From PyPI (recommended)

pip install cnvturbo

With acceleration backends

These extras are only used by the legacy tl.infercnv and tl.hmm_call_cells paths (see Backend coverage). The R-exact main pipeline runs on stock CPU + joblib regardless of which extra you install.

# Numba CPU kernels (legacy `tl.infercnv` sliding-window + `tl.hmm_call_cells` Viterbi)
pip install "cnvturbo[hmm-cpu]"

# PyTorch CUDA back-end (same scope as above; falls back to CPU if no GPU)
pip install "cnvturbo[hmm-gpu]"

# Everything above + Baum-Welch EM emission fitting (`hmmlearn`)
pip install "cnvturbo[hmm]"

Development install

git clone https://github.com/LogicByteCraft/cnvturbo.git
cd cnvturbo
pip install -e ".[dev,test]"

Requirements

• Python ≥ 3.10
• scanpy ≥ 1.10, anndata ≥ 0.7.3, numpy ≥ 1.20, pandas ≥ 1
• Optional accelerators (only effective for tl.infercnv + tl.hmm_call_cells — the R-exact pipeline does not use them):
  • numba ≥ 0.57 — Numba parallel CPU kernels for sliding-window convolution
  • torch ≥ 2.0 — PyTorch CUDA back-end for sliding-window conv1d + batched Viterbi
  • hmmlearn ≥ 0.3 — Baum-Welch EM emission fitting (fit_method="em")

---

Quick start

import scanpy as sc
import cnvturbo
from cnvturbo import tl as cnv_tl, pl as cnv_pl

adata = sc.read_h5ad("my_sample.h5ad")
adata.layers["counts"] = adata.X.copy()

cnv_tl.infercnv_r_compat(
    adata,
    raw_layer="counts",
    reference_key="cell_type",
    reference_cat=["NK", "Endothelial", "Fibroblast"],
    window_size=101,
    min_mean_expr_cutoff=0.1,    # R inferCNV default for 10x; use 1.0 for Smart-seq2
    apply_2x_transform=True,
    n_jobs=16,
)

emit_means, emit_stds, emit_sd_intercepts, emit_sd_slopes = cnv_tl.compute_hspike_emission_params(
    adata,
    raw_layer="counts",
    reference_key="cell_type",
    reference_cat=["NK", "Endothelial", "Fibroblast"],
    min_mean_expr_cutoff=0.1,    # 必须与 infercnv_r_compat 保持一致
    output_space="copy_ratio",
    return_sd_trend=True,
)

cnv_tl.hmm_call_subclusters(
    adata,
    use_rep="cnv",
    reference_key="cell_type",
    reference_cat=["NK", "Endothelial", "Fibroblast"],
    precomputed_emit_means=emit_means,
    precomputed_emit_stds=emit_stds,
    precomputed_emit_sd_intercepts=emit_sd_intercepts,
    precomputed_emit_sd_slopes=emit_sd_slopes,
    leiden_resolution="auto",
    cluster_by_groups=True,
    min_segment_length=5,
    min_segments_for_tumor=1,
    key_added="cnv_call",
    n_jobs=16,
)

print(adata.obs["cnv_call"].value_counts())

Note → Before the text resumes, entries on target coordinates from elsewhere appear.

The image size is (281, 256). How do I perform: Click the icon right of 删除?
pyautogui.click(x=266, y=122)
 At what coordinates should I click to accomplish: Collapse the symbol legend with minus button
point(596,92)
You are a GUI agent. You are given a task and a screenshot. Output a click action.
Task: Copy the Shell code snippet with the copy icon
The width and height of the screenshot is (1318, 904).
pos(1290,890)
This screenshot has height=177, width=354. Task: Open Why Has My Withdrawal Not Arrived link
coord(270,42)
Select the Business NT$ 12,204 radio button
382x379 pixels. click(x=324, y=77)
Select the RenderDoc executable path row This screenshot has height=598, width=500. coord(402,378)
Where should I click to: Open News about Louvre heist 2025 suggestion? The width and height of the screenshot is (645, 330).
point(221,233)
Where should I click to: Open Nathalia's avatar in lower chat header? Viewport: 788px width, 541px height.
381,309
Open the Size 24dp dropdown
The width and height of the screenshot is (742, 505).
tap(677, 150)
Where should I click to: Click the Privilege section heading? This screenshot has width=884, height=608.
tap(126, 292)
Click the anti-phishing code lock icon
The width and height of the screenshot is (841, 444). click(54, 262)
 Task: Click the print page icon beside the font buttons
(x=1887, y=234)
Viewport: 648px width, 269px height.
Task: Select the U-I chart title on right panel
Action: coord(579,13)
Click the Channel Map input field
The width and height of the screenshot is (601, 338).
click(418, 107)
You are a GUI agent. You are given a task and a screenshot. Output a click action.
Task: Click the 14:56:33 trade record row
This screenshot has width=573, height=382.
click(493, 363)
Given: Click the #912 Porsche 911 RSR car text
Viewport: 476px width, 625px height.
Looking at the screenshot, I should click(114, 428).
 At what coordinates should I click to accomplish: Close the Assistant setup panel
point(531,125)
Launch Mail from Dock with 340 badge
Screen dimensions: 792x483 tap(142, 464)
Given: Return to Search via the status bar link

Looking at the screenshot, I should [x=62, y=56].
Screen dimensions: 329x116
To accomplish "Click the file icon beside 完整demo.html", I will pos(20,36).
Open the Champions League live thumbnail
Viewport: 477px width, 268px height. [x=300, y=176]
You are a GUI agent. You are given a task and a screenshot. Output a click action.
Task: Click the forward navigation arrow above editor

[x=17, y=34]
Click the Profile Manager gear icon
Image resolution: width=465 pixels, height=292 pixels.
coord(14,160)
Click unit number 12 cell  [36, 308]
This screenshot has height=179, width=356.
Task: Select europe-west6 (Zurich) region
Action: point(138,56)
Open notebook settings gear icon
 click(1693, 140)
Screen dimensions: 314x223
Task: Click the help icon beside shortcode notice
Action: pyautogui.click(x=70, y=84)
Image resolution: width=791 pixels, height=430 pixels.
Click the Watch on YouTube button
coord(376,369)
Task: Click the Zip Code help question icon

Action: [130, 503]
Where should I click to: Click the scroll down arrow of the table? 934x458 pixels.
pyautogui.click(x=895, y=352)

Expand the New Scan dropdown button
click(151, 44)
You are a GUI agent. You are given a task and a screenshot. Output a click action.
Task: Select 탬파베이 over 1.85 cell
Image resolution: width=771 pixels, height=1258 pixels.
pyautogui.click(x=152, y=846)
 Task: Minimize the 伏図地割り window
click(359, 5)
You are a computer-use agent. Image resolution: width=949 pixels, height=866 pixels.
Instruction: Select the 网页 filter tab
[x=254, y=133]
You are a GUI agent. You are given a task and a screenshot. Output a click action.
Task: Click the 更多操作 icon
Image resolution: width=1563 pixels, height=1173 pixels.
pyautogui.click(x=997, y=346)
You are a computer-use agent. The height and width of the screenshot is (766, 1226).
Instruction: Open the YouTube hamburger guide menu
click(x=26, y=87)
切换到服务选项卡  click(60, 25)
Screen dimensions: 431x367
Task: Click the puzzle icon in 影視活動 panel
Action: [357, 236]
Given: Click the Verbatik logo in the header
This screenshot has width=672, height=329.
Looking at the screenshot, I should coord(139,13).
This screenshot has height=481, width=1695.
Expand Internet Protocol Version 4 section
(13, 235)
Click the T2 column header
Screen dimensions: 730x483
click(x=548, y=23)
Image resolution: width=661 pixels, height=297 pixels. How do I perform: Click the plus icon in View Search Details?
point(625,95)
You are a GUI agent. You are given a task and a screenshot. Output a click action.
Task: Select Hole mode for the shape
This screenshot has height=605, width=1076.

After this, adata.obs["cnv_call"] contains "Tumor" / "Normal" per cell, and adata.obs["cnv_call_score"] stores the HMM non-neutral state fraction (proportion_cnv).

For strict R-equivalent cell-level calls, combine the HMM burden with a continuous denoised CNV signal:

ref_mask = adata.obs["cell_type"].isin(["NK", "Endothelial", "Fibroblast"]).to_numpy()
x_denoise = cnv_tl.denoise_r_compat(adata.obsm["X_cnv"], ref_mask)
adata.obs["cnv_score"] = np.mean(np.abs(x_denoise - 1.0), axis=1)
adata.obs["proportion_cnv"] = adata.obs["cnv_call_score"].astype(float)
adata.obs["is_obs_tumor"] = (
    (~ref_mask)
    & (adata.obs["cnv_score"] > np.percentile(adata.obs.loc[ref_mask, "cnv_score"], 95))
    & (adata.obs["proportion_cnv"] > np.percentile(adata.obs.loc[ref_mask, "proportion_cnv"], 95))
)

End-to-end reusable scripts are available in template/.

---

Detailed usage

1. Prepare AnnData

cnvturbo requires:

• Raw integer counts in adata.X or adata.layers["counts"].
• Gene coordinates in adata.var: columns chromosome, start, end.
• A reference annotation in adata.obs: a column identifying normal cells (e.g., NK / Endothelial / Fibroblast).

Add gene coordinates from a GTF:

from cnvturbo.io import genomic_position_from_gtf

genomic_position_from_gtf(
    gtf_file="Homo_sapiens.GRCh38.110.gtf.gz",
    adata=adata,
)

2. R-compatible preprocessing (infercnv_r_compat)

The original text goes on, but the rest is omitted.